Question: “My employer has not paid my last month’s salary and can’t specify the date of payment, what are my options?”
If your employer fails to pay your salary or is late in paying your salary, then you should know that this is legally a breach of your employment contract. An employer – employee relationship is a contractual relationship whereby the employee agrees to provide his/her services and skill in furtherance of the employer’s business. The employer in turn agrees to pay a given amount (salary) to the employee for his/her services on a recurring basis (most times a monthly basis).
If your employer is a good and responsible employer, then the odds are they would have informed you already of the reasons for the late (non) payment of salary before the salary was due. If they have not, then you should do the following things:
- The first thing you should do is find out if it is a general issue, have other employees been paid? If it is a general issue, then you skip reading the rest and move to point (2) below.
- 1.1 If it is not a general issue, and you are the only one who hasn’t been paid then you need to speak to your employer through the Human Resources department, it might be that there has been an error in payroll that month. If it is not an error, then the next action is in (3) below.
- In a situation where it is a general issue, then the next thing you should do is to ascertain is the reason why your salary has not been paid by speaking to your employer, it might be more effective if you all come together and nominate someone amongst you to inquire as to the reason why you have not been paid. If you are a member of a labour union or work association, then you should speak to them and they will handle the inquiry and discussion with your employer on your behalf – that is what they are there for, to represent the interests of their members.

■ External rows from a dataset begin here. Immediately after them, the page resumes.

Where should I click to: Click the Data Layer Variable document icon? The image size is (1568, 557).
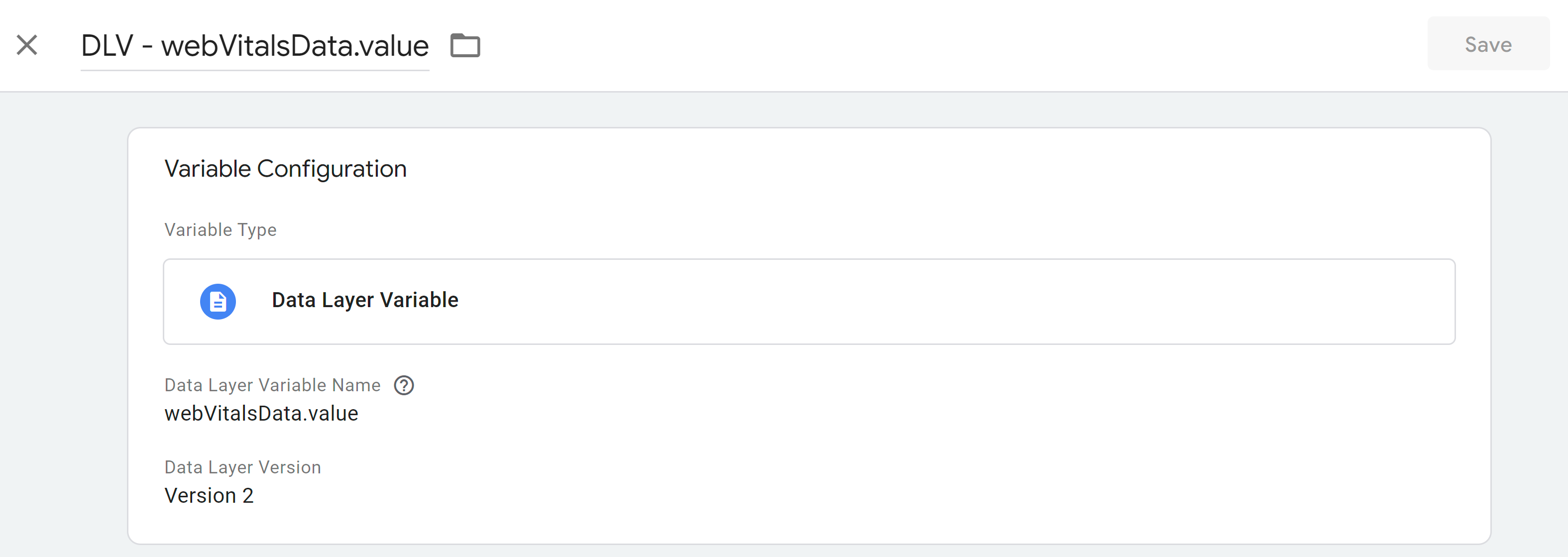(218, 301)
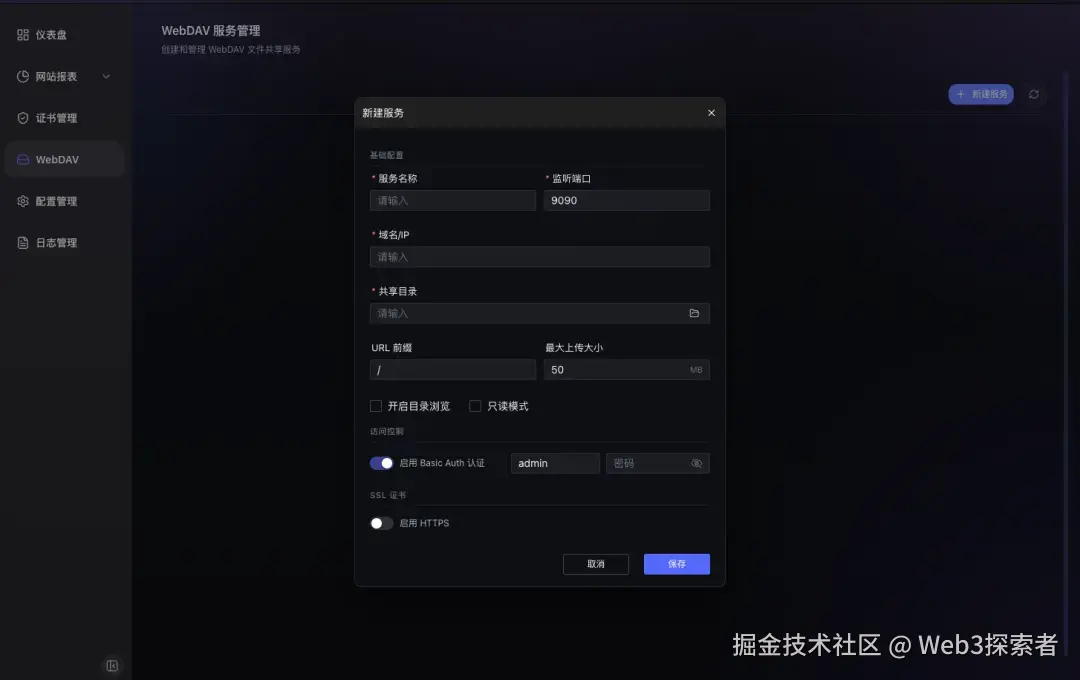The height and width of the screenshot is (680, 1080).
Task: Check the read-only mode checkbox
Action: (x=475, y=406)
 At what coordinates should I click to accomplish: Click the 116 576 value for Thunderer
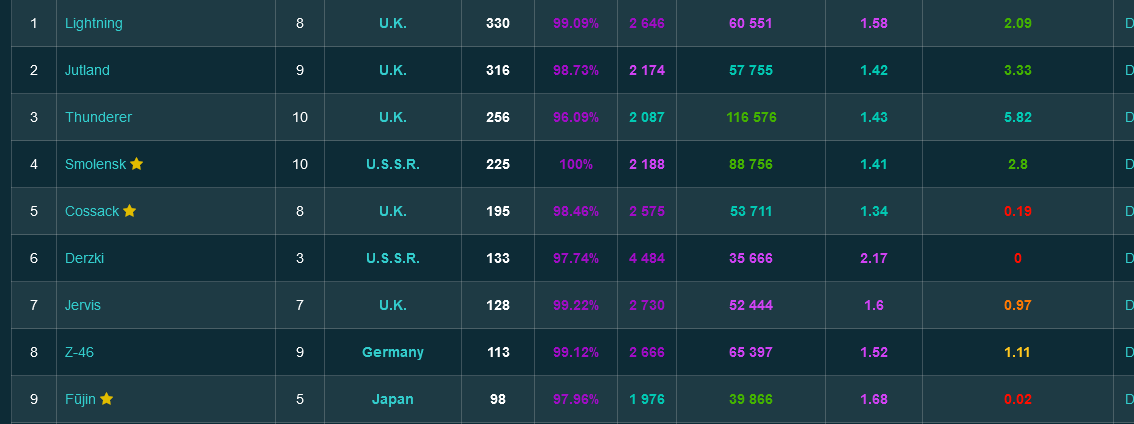751,117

- Once you get a better understanding about the underlying issues for the non-payment of the salary, it is then up to you to decide if you accept the reasons behind the late/non-payment. The next step is to decide what line of action you take. Potential actions you could take include –
- you continue to work there until the issue is resolved and you would be paid all back pay including a loyalty bonus for your understanding and perseverance
- another course open to you is where you are unable to continue attending work (maybe due to financial constraints), you and you and your employer decide that you do not come to work for an agreed period of time until the issues are resolved, basically a mutual suspension of your employment contract, this way you don’t continue to work for free and the employer doesn’t continue to rack up salary debts
- you resign, if you don’t believe that the situation is temporary and you do not have any confidence that it will be resolved in the near future.
The above are just a few of the options you have and the list is by no means exhaustive. Just remember that you have the upper hand and the employer is the one in breach of the employment contract.
Please be aware that if you choose to resign, this does not mean that you lose your right to ask for the salary which is already owed and has not been paid, you still have that right, all it means is that you do not want to continue working there with no realistic expectation of payment. If you decide to do this, then you can terminate the employment contract on the grounds of breach of contract by your employer (non-payment of salary), and it is likely that you will not have to comply with any notice period.
Finally, some tell tale signs that the company might be in financial trouble and you should consider leaving include:
- Your employer is not being open and honest about the reason for the late/non-payment
- Other employees have not been paid
- You are aware that some suppliers and third parties who offer their services to the company are being owed for their services of products
Taking the decision to resign is a difficult one, especially when the economy is difficult and there are not that many jobs out there, but you should remember you’re better off spending your time and energy looking for someone to work for who’ll pay you than working for free for someone who won’t. You owe it to yourself.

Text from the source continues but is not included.